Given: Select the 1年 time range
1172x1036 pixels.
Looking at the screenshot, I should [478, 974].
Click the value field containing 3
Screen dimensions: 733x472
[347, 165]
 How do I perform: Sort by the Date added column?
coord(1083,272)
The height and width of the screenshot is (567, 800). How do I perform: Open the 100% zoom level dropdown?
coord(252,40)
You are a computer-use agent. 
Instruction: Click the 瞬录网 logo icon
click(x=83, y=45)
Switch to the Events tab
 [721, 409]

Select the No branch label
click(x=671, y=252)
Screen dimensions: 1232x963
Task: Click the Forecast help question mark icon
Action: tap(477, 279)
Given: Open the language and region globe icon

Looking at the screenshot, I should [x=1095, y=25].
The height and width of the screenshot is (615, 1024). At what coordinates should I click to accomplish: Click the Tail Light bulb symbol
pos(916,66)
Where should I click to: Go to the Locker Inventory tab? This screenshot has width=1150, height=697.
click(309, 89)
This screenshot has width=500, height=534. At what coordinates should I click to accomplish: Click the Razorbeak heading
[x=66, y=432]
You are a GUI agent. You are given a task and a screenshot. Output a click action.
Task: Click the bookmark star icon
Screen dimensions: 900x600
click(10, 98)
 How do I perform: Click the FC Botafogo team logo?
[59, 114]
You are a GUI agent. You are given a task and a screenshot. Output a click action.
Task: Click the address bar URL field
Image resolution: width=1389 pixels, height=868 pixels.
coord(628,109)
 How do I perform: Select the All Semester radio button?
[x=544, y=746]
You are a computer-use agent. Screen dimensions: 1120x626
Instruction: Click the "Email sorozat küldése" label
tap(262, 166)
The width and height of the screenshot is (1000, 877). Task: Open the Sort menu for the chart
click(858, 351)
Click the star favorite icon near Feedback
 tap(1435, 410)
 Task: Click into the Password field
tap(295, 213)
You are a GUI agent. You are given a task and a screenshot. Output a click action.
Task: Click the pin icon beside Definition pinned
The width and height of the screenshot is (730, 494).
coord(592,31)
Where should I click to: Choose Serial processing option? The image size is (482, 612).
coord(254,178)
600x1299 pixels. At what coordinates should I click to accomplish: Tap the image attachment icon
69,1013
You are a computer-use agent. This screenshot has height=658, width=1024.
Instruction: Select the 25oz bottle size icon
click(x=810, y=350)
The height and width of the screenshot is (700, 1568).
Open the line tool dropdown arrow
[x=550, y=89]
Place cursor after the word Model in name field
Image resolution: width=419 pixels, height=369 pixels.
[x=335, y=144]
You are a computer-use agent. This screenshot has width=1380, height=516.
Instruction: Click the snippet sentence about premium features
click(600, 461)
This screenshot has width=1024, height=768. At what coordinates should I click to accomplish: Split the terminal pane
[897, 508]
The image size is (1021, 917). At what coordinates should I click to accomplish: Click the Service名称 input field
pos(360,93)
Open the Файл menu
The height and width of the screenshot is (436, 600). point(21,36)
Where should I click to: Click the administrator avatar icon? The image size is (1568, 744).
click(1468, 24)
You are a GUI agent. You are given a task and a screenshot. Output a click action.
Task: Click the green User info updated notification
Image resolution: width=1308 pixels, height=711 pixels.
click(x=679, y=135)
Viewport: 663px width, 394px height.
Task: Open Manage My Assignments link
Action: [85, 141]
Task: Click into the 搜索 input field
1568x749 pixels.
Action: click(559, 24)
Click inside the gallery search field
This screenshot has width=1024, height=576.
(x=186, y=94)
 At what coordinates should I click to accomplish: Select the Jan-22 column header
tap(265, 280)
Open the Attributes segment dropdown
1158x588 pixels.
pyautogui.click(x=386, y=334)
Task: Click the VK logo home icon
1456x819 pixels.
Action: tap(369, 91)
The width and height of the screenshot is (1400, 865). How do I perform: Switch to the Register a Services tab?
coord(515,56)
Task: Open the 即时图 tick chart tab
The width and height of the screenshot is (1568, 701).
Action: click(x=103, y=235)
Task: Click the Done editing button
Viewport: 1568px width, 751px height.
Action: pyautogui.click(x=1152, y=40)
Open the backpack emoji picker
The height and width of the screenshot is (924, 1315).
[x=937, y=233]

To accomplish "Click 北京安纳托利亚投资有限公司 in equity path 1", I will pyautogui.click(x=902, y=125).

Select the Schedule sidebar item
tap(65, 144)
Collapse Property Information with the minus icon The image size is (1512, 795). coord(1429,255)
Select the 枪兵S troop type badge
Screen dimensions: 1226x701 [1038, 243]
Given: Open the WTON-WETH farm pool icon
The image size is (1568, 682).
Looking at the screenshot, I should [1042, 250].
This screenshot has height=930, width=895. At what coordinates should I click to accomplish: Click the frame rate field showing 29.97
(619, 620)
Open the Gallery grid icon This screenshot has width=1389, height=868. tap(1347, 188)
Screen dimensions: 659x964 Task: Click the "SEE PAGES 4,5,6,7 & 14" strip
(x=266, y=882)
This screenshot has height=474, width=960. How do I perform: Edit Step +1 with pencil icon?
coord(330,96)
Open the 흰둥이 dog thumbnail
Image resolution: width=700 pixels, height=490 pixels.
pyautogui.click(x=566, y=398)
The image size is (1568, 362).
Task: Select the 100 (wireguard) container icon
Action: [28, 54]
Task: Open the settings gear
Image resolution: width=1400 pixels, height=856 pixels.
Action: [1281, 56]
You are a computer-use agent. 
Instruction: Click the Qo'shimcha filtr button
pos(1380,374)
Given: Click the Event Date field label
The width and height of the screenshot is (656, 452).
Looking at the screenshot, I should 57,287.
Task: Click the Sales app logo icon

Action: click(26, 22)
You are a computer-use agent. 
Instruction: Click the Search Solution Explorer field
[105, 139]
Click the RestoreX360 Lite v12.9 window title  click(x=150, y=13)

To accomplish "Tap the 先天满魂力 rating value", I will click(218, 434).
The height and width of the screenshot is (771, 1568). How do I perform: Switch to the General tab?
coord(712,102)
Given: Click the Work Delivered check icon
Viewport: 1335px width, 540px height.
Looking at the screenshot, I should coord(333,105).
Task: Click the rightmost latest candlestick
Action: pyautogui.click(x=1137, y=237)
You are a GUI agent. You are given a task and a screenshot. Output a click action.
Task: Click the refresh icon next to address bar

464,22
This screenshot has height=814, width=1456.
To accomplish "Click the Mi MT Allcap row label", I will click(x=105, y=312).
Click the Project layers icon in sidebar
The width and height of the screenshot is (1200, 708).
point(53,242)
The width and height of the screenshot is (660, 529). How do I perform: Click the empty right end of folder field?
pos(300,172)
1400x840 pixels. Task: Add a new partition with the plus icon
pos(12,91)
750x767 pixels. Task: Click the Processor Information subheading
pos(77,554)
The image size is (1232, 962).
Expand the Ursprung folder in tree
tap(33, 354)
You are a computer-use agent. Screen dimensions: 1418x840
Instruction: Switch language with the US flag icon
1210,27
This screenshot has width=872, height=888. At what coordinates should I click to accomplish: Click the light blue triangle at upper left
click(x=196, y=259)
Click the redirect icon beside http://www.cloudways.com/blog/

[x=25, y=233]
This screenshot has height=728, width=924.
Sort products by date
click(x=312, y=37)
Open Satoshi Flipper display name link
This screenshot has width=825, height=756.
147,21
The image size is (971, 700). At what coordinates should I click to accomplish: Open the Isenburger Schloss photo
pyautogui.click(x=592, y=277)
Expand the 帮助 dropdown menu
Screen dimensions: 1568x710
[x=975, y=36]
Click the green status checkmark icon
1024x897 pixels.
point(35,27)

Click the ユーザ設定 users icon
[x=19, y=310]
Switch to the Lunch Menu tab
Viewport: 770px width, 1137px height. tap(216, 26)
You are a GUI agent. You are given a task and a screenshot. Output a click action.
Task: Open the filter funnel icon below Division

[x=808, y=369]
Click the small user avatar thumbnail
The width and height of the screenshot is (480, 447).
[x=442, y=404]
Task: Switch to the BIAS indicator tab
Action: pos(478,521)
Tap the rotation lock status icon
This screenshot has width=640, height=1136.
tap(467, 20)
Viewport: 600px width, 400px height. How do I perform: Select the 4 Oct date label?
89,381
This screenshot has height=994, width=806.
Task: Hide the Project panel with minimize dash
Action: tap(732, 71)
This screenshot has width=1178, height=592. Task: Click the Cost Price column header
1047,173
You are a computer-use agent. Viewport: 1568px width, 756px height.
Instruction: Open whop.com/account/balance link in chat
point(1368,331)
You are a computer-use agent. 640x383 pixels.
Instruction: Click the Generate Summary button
........
WHAT IS BEING ASKED: Reproduce the items from the line containing "You are a computer-use agent. Screen dimensions: 1418x840" through the line containing "pyautogui.click(x=592, y=277)", both included, leaving the requests unchanged. Scale every coordinate in the answers by 1.35, rounding to whole numbers with halves rounded up.

TASK ANSWER:
You are a computer-use agent. Screen dimensions: 1418x840
Instruction: Switch language with the US flag icon
1634,36
This screenshot has width=872, height=888. At what coordinates should I click to accomplish: Click the light blue triangle at upper left
click(x=265, y=350)
Click the redirect icon beside http://www.cloudways.com/blog/

[x=34, y=315]
This screenshot has height=728, width=924.
Sort products by date
click(x=421, y=50)
Open Satoshi Flipper display name link
This screenshot has width=825, height=756.
198,28
The image size is (971, 700). At what coordinates should I click to accomplish: Open the Isenburger Schloss photo
pyautogui.click(x=799, y=374)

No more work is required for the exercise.